# TO DO
Transcribe word for word the lines below from the line with "El Supremo refuerza" through the line with "Renault Master estrena", ends included.
(Beginning of GIVEN DATA)
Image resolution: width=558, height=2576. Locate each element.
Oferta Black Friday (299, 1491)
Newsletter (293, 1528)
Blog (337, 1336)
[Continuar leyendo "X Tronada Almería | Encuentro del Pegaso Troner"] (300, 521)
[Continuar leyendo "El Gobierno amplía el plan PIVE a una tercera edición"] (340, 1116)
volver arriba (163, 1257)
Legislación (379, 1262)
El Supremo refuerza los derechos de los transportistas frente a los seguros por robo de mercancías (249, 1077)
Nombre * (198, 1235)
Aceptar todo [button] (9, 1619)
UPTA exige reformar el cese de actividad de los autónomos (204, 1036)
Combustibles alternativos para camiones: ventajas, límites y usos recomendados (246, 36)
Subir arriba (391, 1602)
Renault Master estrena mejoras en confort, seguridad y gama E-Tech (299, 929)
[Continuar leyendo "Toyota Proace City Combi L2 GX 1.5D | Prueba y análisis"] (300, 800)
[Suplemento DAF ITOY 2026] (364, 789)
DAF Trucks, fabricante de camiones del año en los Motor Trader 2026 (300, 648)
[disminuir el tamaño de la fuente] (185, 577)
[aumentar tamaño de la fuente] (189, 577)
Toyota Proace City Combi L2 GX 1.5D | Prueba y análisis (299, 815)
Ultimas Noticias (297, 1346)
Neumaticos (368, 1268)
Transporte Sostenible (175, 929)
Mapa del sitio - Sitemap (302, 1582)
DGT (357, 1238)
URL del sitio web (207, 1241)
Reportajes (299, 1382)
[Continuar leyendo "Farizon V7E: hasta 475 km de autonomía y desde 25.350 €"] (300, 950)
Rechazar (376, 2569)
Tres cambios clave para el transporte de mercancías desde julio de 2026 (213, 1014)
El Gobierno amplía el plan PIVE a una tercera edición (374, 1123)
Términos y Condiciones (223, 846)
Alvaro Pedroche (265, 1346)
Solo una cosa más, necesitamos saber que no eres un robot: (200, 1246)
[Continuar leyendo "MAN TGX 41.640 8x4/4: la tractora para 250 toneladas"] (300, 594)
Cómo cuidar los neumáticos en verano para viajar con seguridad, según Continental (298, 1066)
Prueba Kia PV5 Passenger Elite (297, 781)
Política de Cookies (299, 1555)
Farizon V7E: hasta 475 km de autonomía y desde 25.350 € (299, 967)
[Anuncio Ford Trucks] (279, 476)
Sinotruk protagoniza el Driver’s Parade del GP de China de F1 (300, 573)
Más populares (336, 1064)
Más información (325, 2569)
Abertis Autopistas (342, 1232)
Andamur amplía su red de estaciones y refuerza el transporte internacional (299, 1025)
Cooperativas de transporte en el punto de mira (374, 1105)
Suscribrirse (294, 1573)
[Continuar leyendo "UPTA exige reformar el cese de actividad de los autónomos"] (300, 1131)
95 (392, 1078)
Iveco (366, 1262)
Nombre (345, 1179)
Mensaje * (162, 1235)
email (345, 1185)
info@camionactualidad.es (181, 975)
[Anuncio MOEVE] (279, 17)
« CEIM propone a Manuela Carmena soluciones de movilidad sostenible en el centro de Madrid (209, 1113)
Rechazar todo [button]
(End of GIVEN DATA)
# COMPLETED TASK
El Supremo refuerza los derechos de los transportistas frente a los seguros por robo de mercancías (249, 1077)
Nombre * (198, 1235)
Aceptar todo [button] (9, 1619)
UPTA exige reformar el cese de actividad de los autónomos (204, 1036)
Combustibles alternativos para camiones: ventajas, límites y usos recomendados (246, 36)
Subir arriba (391, 1602)
Renault Master estrena mejoras en confort, seguridad y gama E-Tech (299, 929)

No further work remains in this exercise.